Work instructions:
(A) In the forum thread about FTP, what share of the 20-minute test result is suggested as a ballpark FTP estimate?
(B) Please continue the forum thread about FTP from the point where it stops.

Document extract:
========================

# Question about ftp



## ghostryder (Dec 28, 2009)

Instead of doing two 8 minute al out test like Chris C, says, i did two all out 5 minute runs. the first was 410 w the second 398w. Is there anyway to calculate this to get the actual of what i should use? I am not a racer and never will be. I just love to ride, but i am always trying to get better. I just don't want to end up, over exhausting myself.

Thx


----------



## Undecided (Apr 2, 2007)

ghostryder said:


> Instead of doing two 8 minute al out test like Chris C, says, i did two all out 5 minute runs. the first was 410 w the second 398w. Is there anyway to calculate this to get the actual of what i should use? I am not a racer and never will be. I just love to ride, but i am always trying to get better. I just don't want to end up, over exhausting myself.
> 
> Thx


I doubt it; it's just too heavily influenced by anaerobic capacity. I've never even heard of using an 8-minute effort as a basis for a power-based estimate of FTP (maybe LT HR is what it was intended for). Do a 20 minute test after a warmup that includes a hard five minute effort followed by ten minutes of recovery, and take 95% of that result as a ballpark estimate, if you want to avoid suffering through an all-out hour.


----------



## PissedOffCil (Jan 3, 2008)

8 & 5 minutes are way too short for good FTP evaluation. You are still in the V02Max range in those durations.


----------



## ghostryder (Dec 28, 2009)

Okay thanks


----------



## Alex_Simmons/RST (Jan 12, 2008)

Given you have an _all out _5-min result than I suggest adding one more test to get a good estimate of FTP:

Within 7-10 days add another all out TT test of between 20-min and 30-min, say a 10-mile TT.

With the 5-min and the 20+ min result, you can use the Critical Power model to provide a very good estimate of FTP. It will also provide you with an indication of your anaerobic work capacity.


----------



## tom_h (May 6, 2008)

Carmichael's 2x8 min field tests will produce a significantly higher power than a 20min test.

But, his intervals are predicated on that power. If you do his intervals based on your 20 or 60 min power, you won't be working hard enough.

Example, The Climbing Repeat (CR) level is done at 95-100% of the CTS (8 min) field test. 
If your CTS field test = 250 watts, you will do CR @ 238-250 watts.

========================

Given material:
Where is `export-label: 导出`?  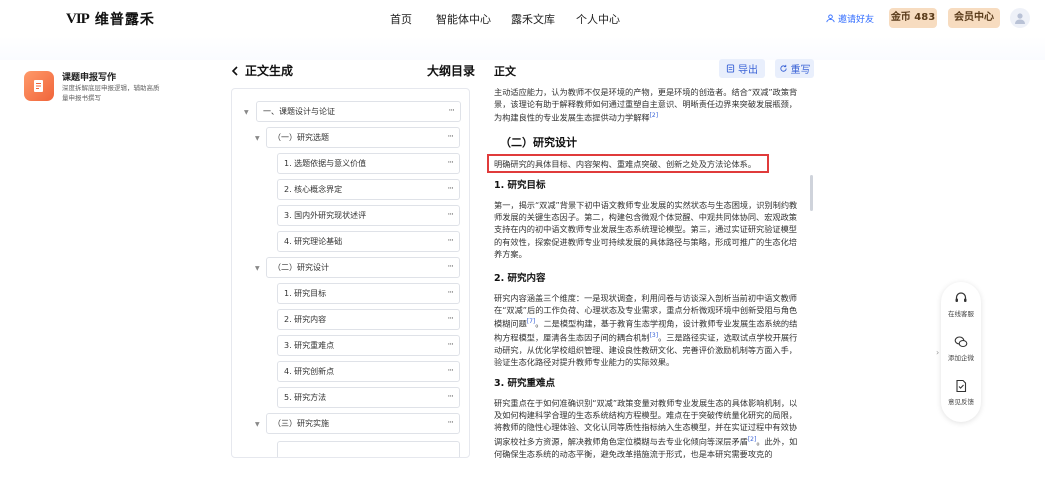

========================

Answers for each item:
(A) 95% of the 20-minute result.

(B)
Let's say your FTP (60min) = 230 W. If you then did a CR interval at 95-100% of FTP, you'd only be working @ 219-230 W.

If you want to use Carmichael's training plan, then you really should do the tests the way he prescribes.


----------



## hrumpole (Jun 17, 2008)

According to the time crunched cyclist, he has found that FTP is roughly 10 percent off of the 8 minute number.


----------



## tom_h (May 6, 2008)

hrumpole said:


> According to the time crunched cyclist, he has found that FTP is roughly 10 percent off of the 8 minute number.


That seems _roughly_ true for me, also.
However, 10% is a big deal for interval training ... eg, the perceived exertion between 85% and 95% of FTP is quite large.


----------



## Alex_Simmons/RST (Jan 12, 2008)

Intervals should be based on what you can do / have done. 

Using percentages of a given fitness marker (FTP, mean max power for some duration, or MAP say) is just an early reference point to start you off. Once you've done the first set of intervals, well next time that's your best guide.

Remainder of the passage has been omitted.